**Exercise instructions**:
Find each line in the items below that contains the word "perform", and copy those lines out.
── Stored data
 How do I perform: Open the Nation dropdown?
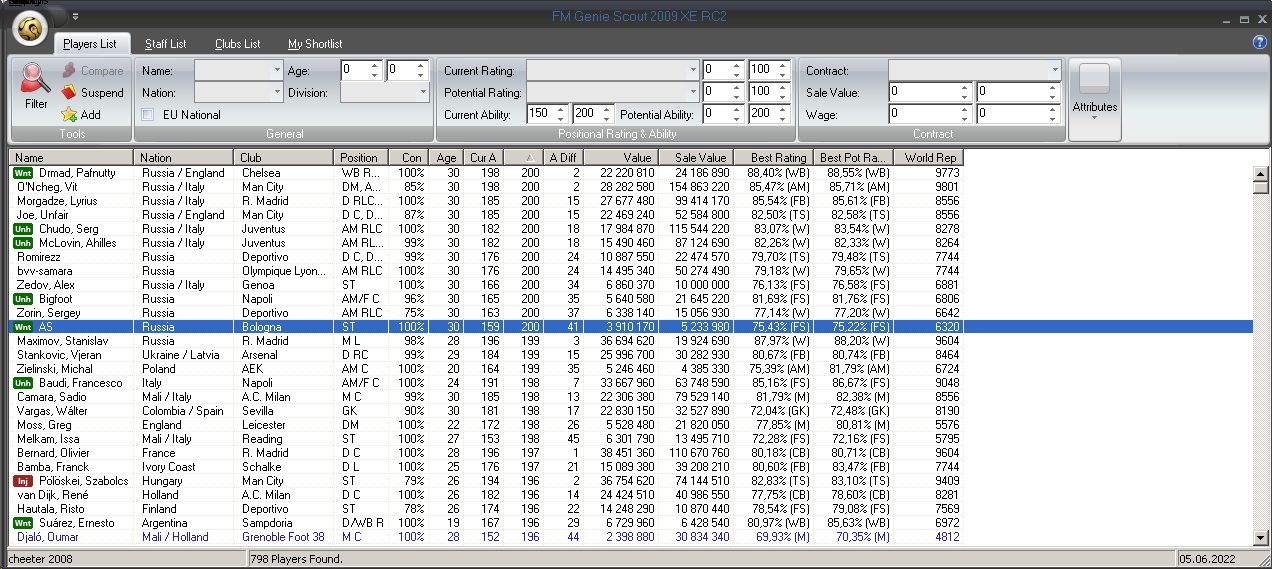coord(277,92)
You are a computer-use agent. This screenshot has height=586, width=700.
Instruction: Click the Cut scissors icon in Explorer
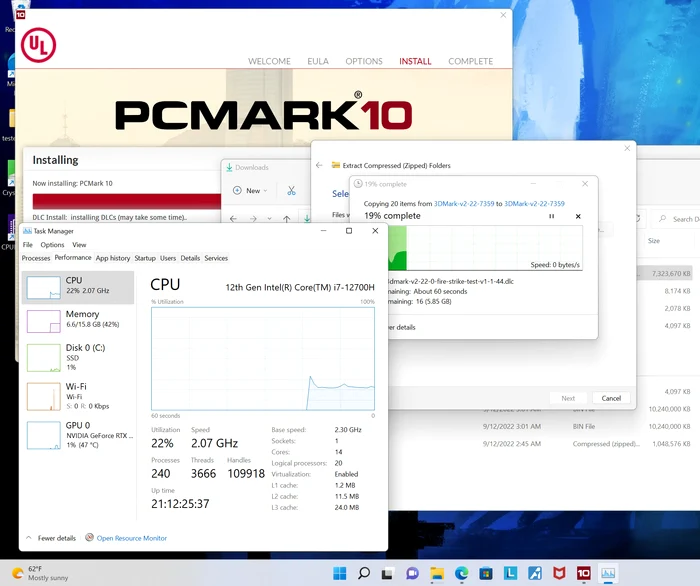click(292, 191)
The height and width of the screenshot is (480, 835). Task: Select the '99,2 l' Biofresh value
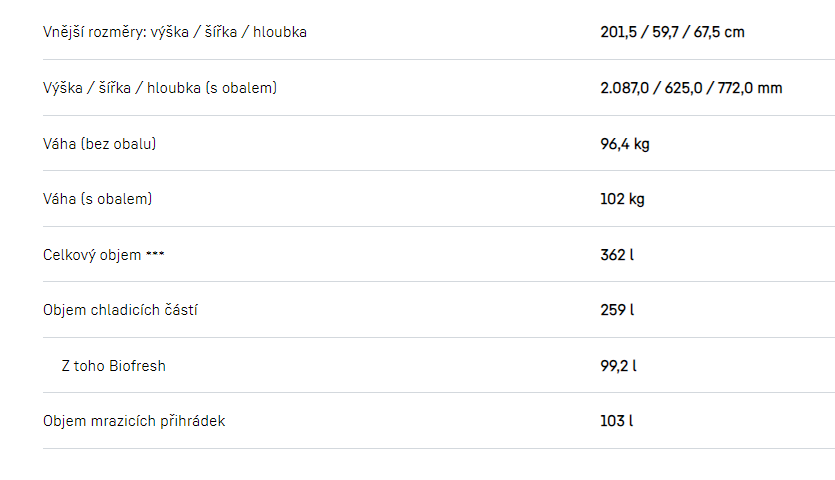point(619,366)
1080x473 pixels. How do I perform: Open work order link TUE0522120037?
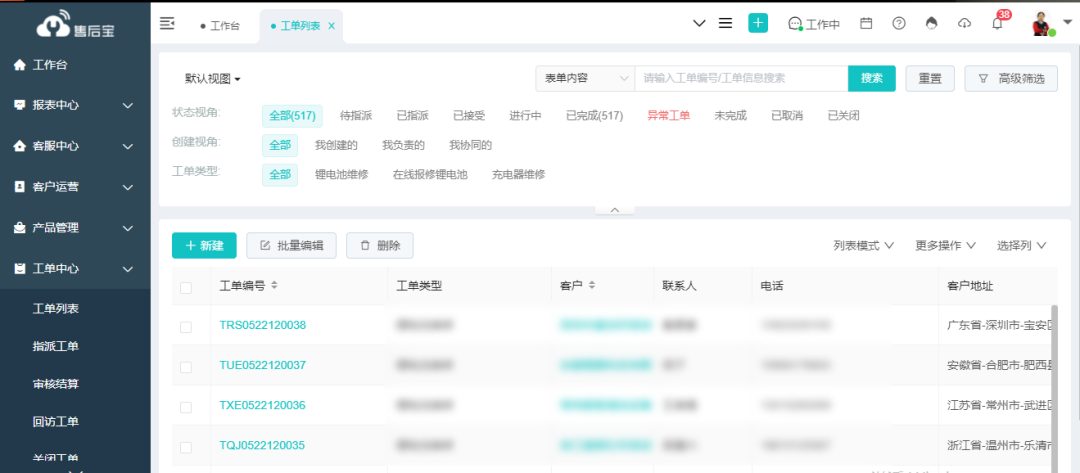262,366
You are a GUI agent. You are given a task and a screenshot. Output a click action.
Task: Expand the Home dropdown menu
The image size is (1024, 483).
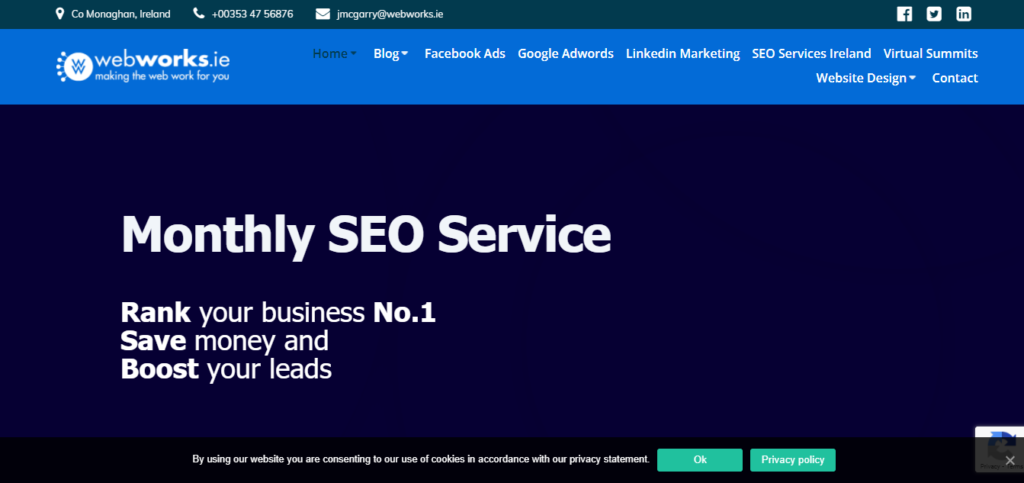point(334,54)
────
**Response**:
 How do I perform: Open the Nation dropdown?
1080x473 pixels. How do I perform: Open work order link TUE0522120037?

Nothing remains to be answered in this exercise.